◆ **Your assignment**:
Repeat the listing that follows exactly, please.

◆ **Listed records**:
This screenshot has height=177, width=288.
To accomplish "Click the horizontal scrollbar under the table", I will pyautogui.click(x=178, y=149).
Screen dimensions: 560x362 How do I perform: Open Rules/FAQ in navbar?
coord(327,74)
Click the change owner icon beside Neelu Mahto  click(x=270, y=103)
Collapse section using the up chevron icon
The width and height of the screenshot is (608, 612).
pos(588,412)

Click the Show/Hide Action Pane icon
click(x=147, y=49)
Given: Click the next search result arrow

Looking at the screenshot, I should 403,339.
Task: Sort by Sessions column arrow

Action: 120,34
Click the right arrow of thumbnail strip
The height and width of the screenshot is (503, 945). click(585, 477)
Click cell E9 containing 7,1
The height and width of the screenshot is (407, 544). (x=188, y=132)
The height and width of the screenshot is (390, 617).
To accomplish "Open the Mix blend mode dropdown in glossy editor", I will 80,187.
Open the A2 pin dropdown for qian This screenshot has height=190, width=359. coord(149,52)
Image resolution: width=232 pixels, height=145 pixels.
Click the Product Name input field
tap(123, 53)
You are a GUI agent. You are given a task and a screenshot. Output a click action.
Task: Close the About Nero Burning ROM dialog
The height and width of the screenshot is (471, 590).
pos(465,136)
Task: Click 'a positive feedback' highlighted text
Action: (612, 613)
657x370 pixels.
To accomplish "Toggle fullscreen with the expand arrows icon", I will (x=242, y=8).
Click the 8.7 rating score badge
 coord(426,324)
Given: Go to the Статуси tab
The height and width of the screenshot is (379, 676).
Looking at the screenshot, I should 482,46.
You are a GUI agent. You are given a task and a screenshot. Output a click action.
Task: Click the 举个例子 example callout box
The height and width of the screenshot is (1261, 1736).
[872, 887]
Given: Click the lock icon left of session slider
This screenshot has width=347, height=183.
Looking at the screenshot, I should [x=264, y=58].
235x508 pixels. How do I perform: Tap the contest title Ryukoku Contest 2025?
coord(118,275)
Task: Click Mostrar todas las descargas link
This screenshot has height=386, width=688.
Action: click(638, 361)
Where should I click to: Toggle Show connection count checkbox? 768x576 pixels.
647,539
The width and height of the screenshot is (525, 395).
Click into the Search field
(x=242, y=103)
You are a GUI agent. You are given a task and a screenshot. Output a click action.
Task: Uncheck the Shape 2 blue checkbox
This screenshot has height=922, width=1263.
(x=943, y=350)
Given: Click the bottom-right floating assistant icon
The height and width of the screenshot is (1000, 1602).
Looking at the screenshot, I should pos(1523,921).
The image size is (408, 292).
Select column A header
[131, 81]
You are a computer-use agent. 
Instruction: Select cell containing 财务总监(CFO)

◆ **Exercise response**:
This screenshot has height=177, width=288.
To accomplish "Click the horizontal scrollbar under the table", I will pyautogui.click(x=178, y=149).
Screen dimensions: 560x362 How do I perform: Open Rules/FAQ in navbar?
coord(327,74)
Click the change owner icon beside Neelu Mahto  click(x=270, y=103)
Collapse section using the up chevron icon
The width and height of the screenshot is (608, 612).
pos(588,412)

Click the Show/Hide Action Pane icon
click(x=147, y=49)
Given: Click the next search result arrow

Looking at the screenshot, I should 403,339.
Task: Sort by Sessions column arrow

Action: 120,34
Click the right arrow of thumbnail strip
The height and width of the screenshot is (503, 945). click(585, 477)
Click cell E9 containing 7,1
The height and width of the screenshot is (407, 544). (x=188, y=132)
The height and width of the screenshot is (390, 617).
To accomplish "Open the Mix blend mode dropdown in glossy editor", I will 80,187.
Open the A2 pin dropdown for qian This screenshot has height=190, width=359. coord(149,52)
Image resolution: width=232 pixels, height=145 pixels.
Click the Product Name input field
tap(123, 53)
You are a GUI agent. You are given a task and a screenshot. Output a click action.
Task: Close the About Nero Burning ROM dialog
The height and width of the screenshot is (471, 590).
pos(465,136)
Task: Click 'a positive feedback' highlighted text
Action: (612, 613)
657x370 pixels.
To accomplish "Toggle fullscreen with the expand arrows icon", I will (x=242, y=8).
Click the 8.7 rating score badge
 coord(426,324)
Given: Go to the Статуси tab
The height and width of the screenshot is (379, 676).
Looking at the screenshot, I should 482,46.
You are a GUI agent. You are given a task and a screenshot. Output a click action.
Task: Click the 举个例子 example callout box
The height and width of the screenshot is (1261, 1736).
[872, 887]
Given: Click the lock icon left of session slider
This screenshot has width=347, height=183.
Looking at the screenshot, I should [x=264, y=58].
235x508 pixels. How do I perform: Tap the contest title Ryukoku Contest 2025?
coord(118,275)
Task: Click Mostrar todas las descargas link
This screenshot has height=386, width=688.
Action: click(638, 361)
Where should I click to: Toggle Show connection count checkbox? 768x576 pixels.
647,539
The width and height of the screenshot is (525, 395).
Click into the Search field
(x=242, y=103)
You are a GUI agent. You are given a task and a screenshot. Output a click action.
Task: Uncheck the Shape 2 blue checkbox
This screenshot has height=922, width=1263.
(x=943, y=350)
Given: Click the bottom-right floating assistant icon
The height and width of the screenshot is (1000, 1602).
Looking at the screenshot, I should pos(1523,921).
The image size is (408, 292).
Select column A header
[131, 81]
You are a computer-use agent. 
Instruction: Select cell containing 财务总监(CFO)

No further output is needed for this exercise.